Black Spruce cones form in clumps high up on branches near the tops of trees.  They are considered serotinous. That is to say, these specialized trees depend on fire to help release their seeds to the world.  The trees bear slowly-opening cones for 25 - 75 - 100 years until a fire sweeps through to rapidly open the cones to disperse their seeds to the charred peat.   They have evolved to survive in a world in which fire is expected – and up here, that return interval is estimated at just over 120 years.   You would be hard pressed to find spruce trees older here in the bogs of Alberta, and we can tell you where a few are, but they are rare rare rare.  We also think that the fire return interval is likely shrinking.  Fires are predicted to increase in intensity and to happen more often. This is all part of the climate story of the world.  

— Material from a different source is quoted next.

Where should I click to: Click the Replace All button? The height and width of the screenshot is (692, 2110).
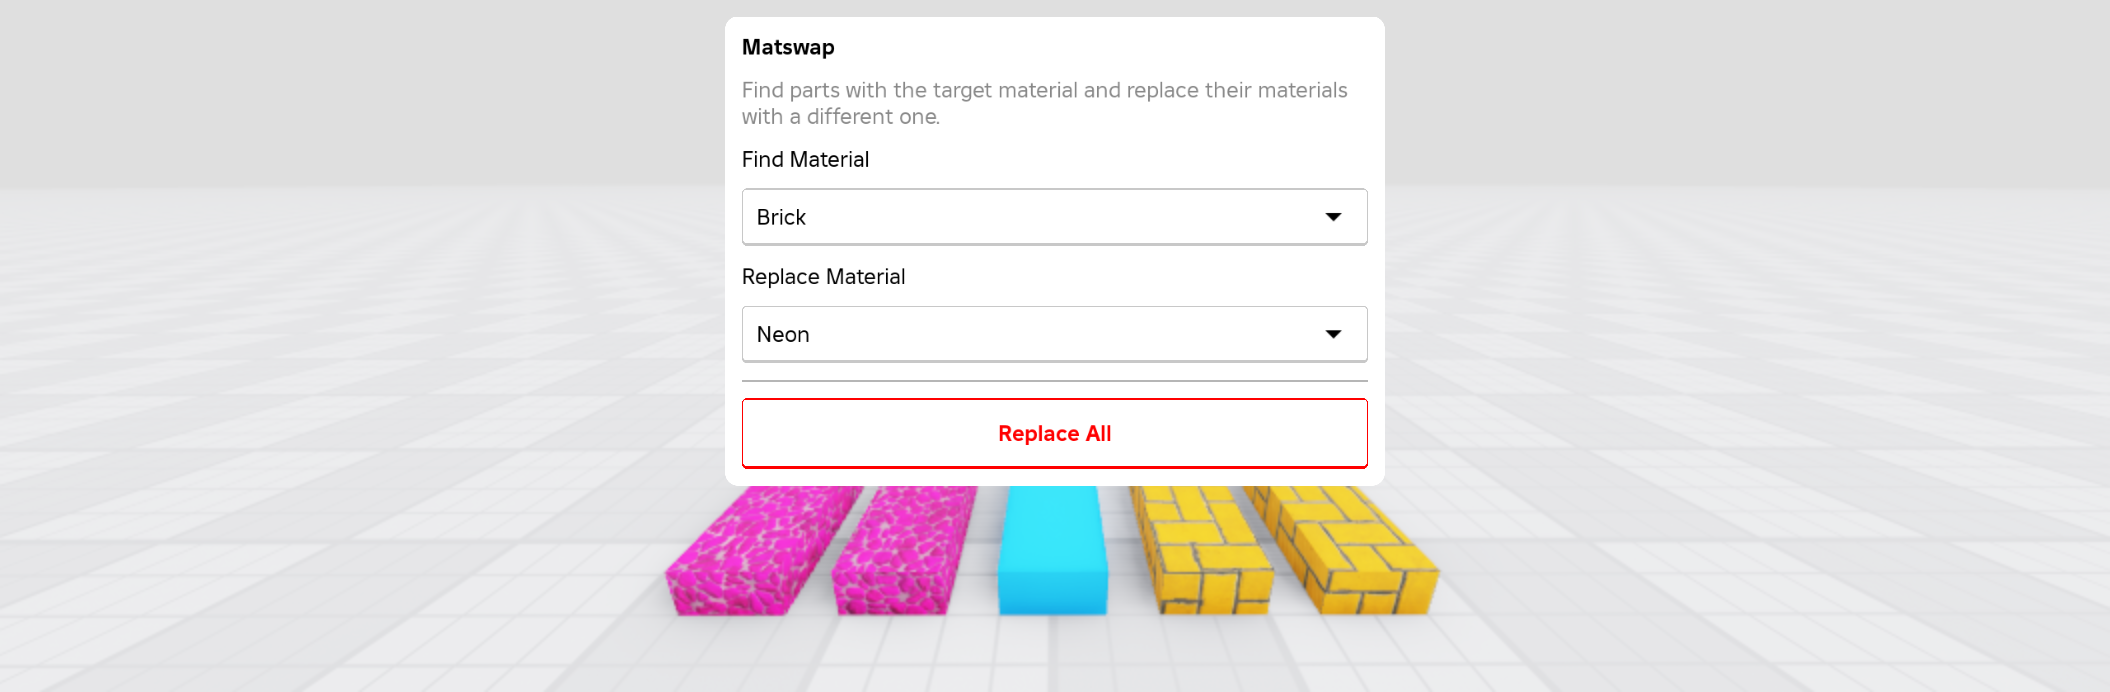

The Fort Mac fire has recently been categorized as being held, and it has surely released a multitude of black spruce seeds – many in our study sites.  It has also burned a bit of our equipment and more importantly, some beautiful landscape is now black and crunchy. The town itself seems to be recovering as well.  They don’t let you into the residential areas that were nearly completely demolished, but the town seems to be chugging along with most things back open.
I just spent a few days there with Caitlyn and Wendy and we rolled along the truck-filled roads with our aim on science. We breathed in bad smelling air and watched stacks billow brown tinged ‘steam’.  The big business of oil sands was back up and running.

At Anzac, the first site we visited, the constant buzz of bugs was punctuated by helicopters carrying water bucket after water bucket to nearby hotspots.  Bright green Cloud Berry leaves and Labrador Tea plants were starkly tender on the charred peat; and a month post fire,  where I stood, life was returning.

Along with Anzac, McMurray Bog was also partially burned with the Black Spruce taking the brunt of the damage at both sites. Another site, Mildred, was a total burn.  Two other sites were left unscathed and wait for the next fire to open their cones.  The science moves on. 

These bogs are resilient and I am glad to see that life springs anew sometimes even because of great tragedy.  We will return again in a few weeks and I'm sure we will find new and green freshness springing from darkness.